WORK REQUEST: In full and word for word, copy the listing; no pictures belong in the copy.

THE DATA:
BEGIN
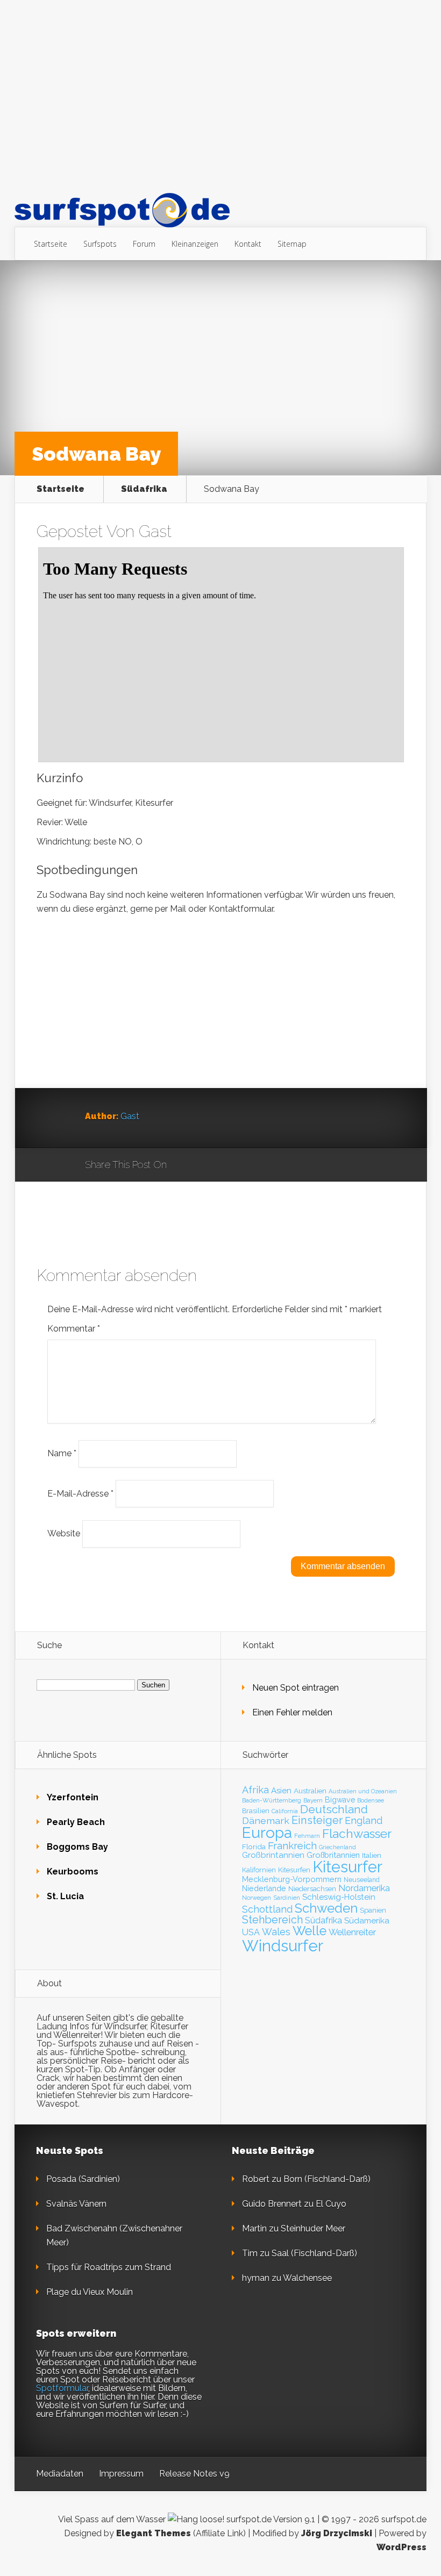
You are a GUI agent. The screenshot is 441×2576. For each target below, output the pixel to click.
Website (63, 1533)
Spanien (373, 1910)
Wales (276, 1931)
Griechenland (337, 1847)
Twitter (226, 1165)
END
SOLUTION:
You are a GUI agent. The screenshot is 441×2576. For each target below, output the pixel to click.
Website (63, 1533)
Spanien (373, 1910)
Wales (276, 1931)
Griechenland (337, 1847)
Twitter (226, 1165)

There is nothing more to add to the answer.